┌──

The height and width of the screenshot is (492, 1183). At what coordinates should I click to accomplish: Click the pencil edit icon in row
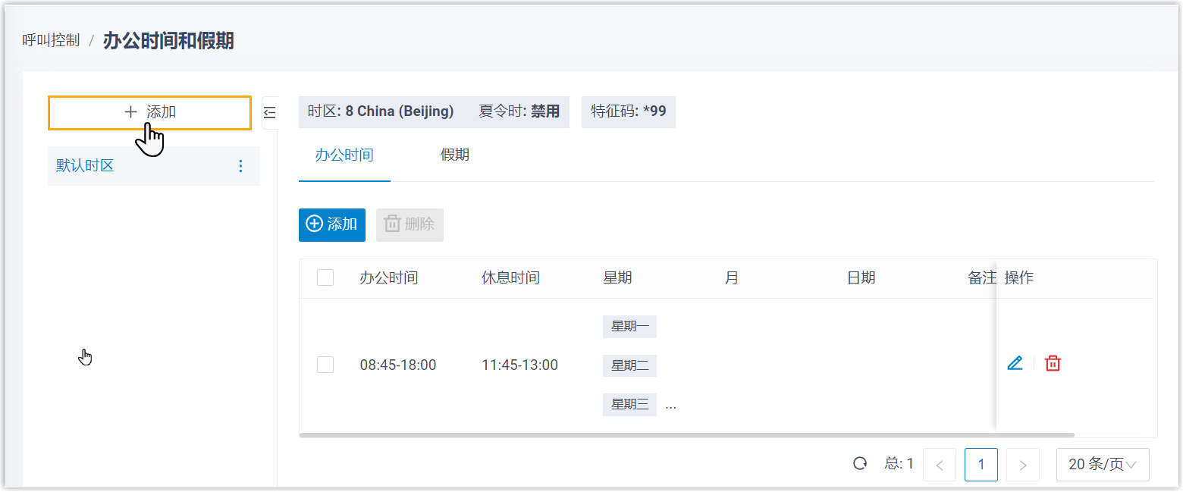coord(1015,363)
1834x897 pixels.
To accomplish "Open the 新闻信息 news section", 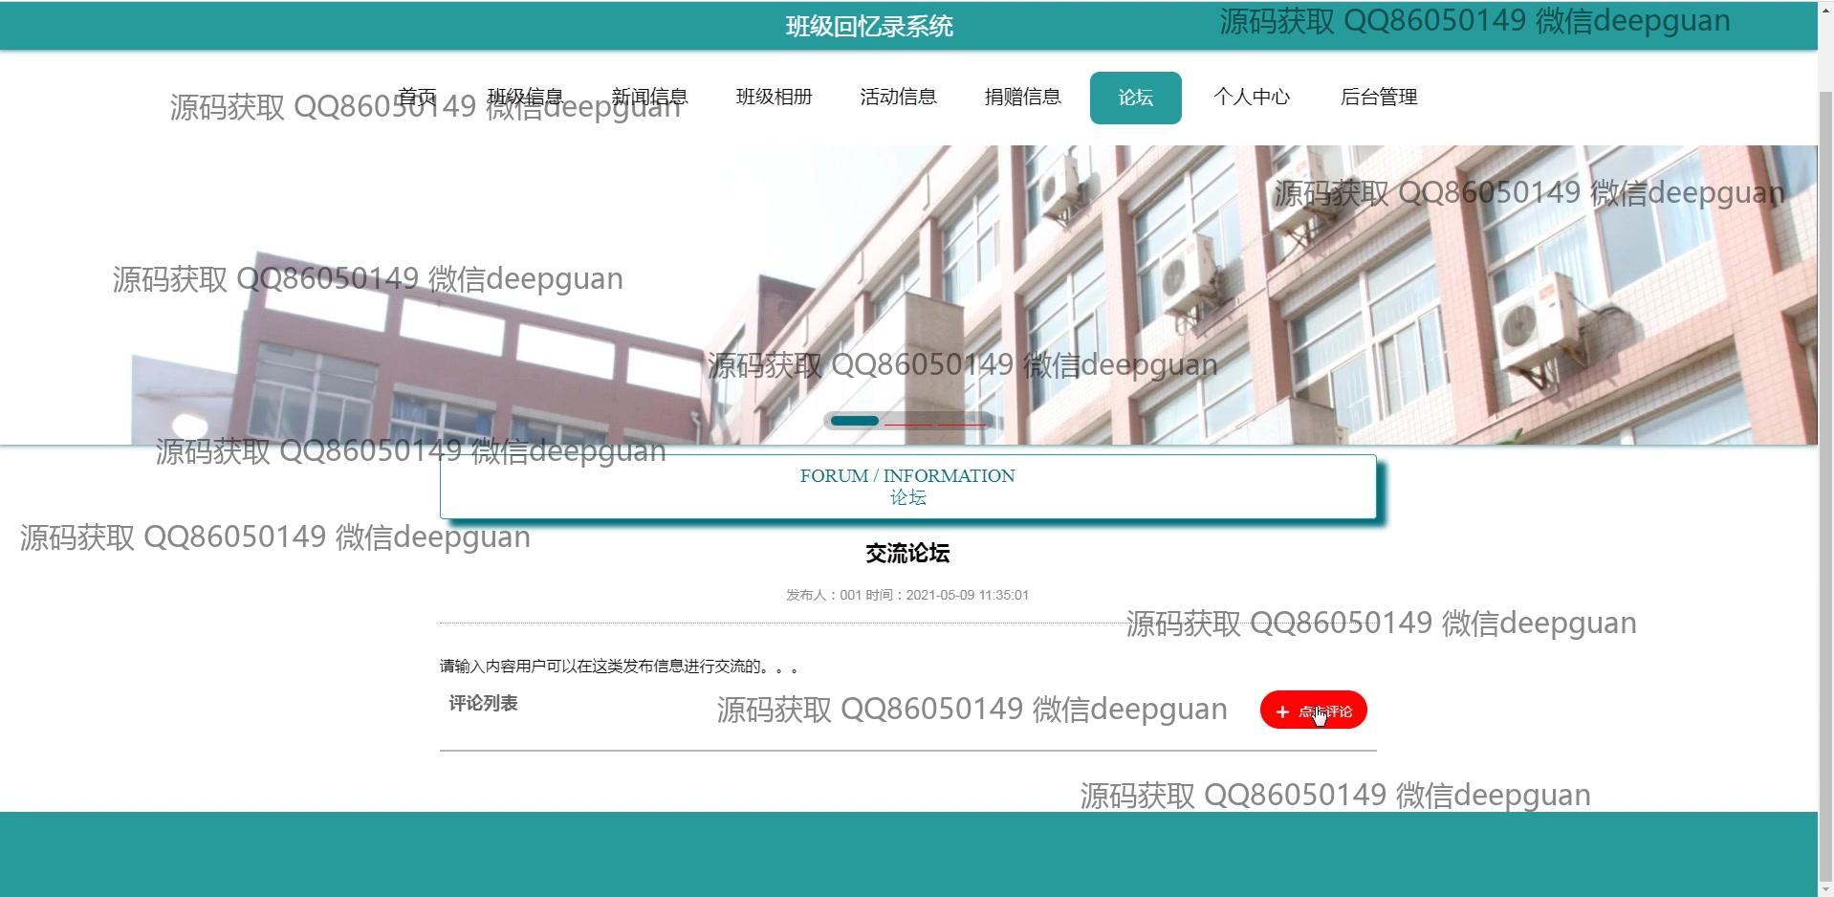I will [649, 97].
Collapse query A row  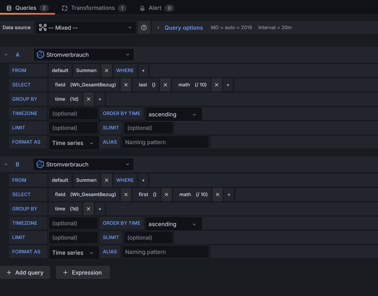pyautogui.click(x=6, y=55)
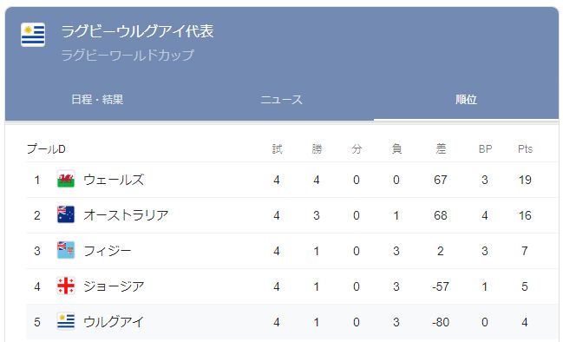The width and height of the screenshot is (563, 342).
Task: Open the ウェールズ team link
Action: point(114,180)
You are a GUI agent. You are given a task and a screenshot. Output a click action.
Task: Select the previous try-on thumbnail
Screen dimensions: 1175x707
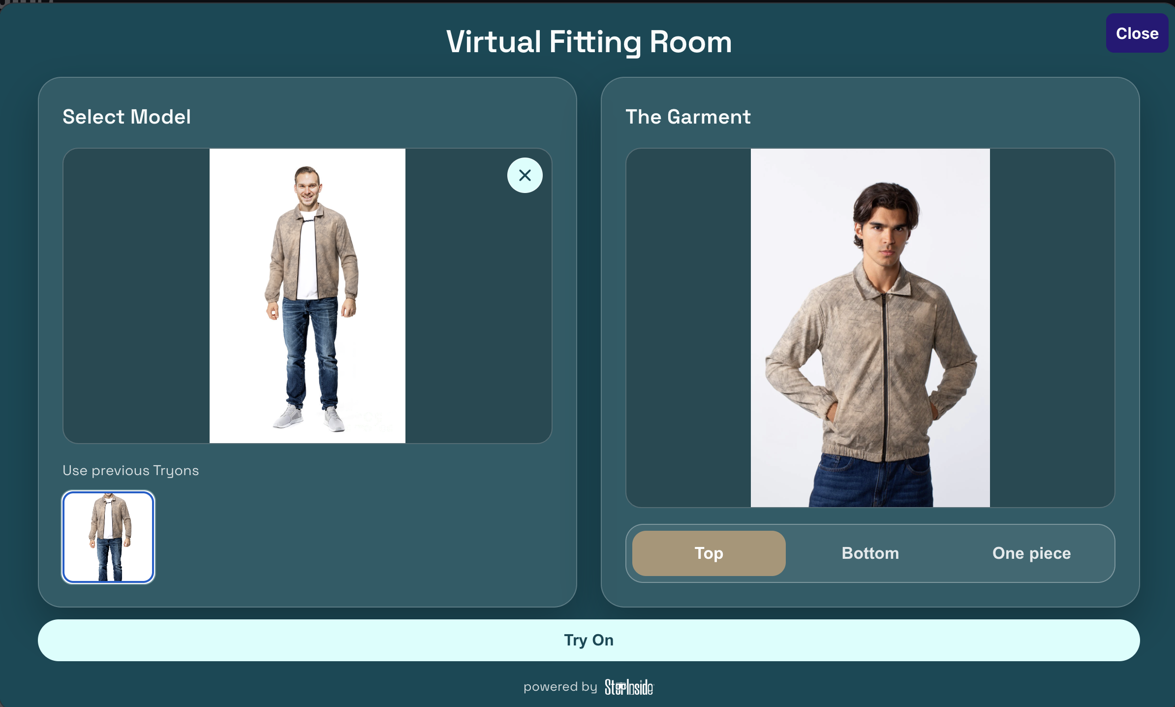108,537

└──
┌──

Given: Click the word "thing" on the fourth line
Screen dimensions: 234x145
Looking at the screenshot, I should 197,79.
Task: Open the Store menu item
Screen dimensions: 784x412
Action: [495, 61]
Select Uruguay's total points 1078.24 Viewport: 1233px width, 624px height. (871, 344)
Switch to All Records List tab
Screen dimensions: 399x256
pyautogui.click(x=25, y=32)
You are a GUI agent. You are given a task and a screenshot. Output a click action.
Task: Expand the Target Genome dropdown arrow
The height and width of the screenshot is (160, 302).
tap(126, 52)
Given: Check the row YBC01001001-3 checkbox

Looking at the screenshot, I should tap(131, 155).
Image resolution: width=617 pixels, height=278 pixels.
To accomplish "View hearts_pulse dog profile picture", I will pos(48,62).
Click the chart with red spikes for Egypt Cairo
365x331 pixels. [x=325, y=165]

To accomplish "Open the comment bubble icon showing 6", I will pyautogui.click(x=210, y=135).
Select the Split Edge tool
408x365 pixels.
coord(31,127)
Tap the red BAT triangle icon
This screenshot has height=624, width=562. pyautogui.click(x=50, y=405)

└──

What is required ▸ Give an exact copy of the lines above from the line with "Screen dimensions: 784x412" up to and including the line with "Image resolution: width=617", and leave everything else out.

Response ▸
Screen dimensions: 784x412
Action: [495, 61]
Select Uruguay's total points 1078.24 Viewport: 1233px width, 624px height. (871, 344)
Switch to All Records List tab
Screen dimensions: 399x256
pyautogui.click(x=25, y=32)
You are a GUI agent. You are given a task and a screenshot. Output a click action.
Task: Expand the Target Genome dropdown arrow
The height and width of the screenshot is (160, 302).
tap(126, 52)
Given: Check the row YBC01001001-3 checkbox

Looking at the screenshot, I should tap(131, 155).
Image resolution: width=617 pixels, height=278 pixels.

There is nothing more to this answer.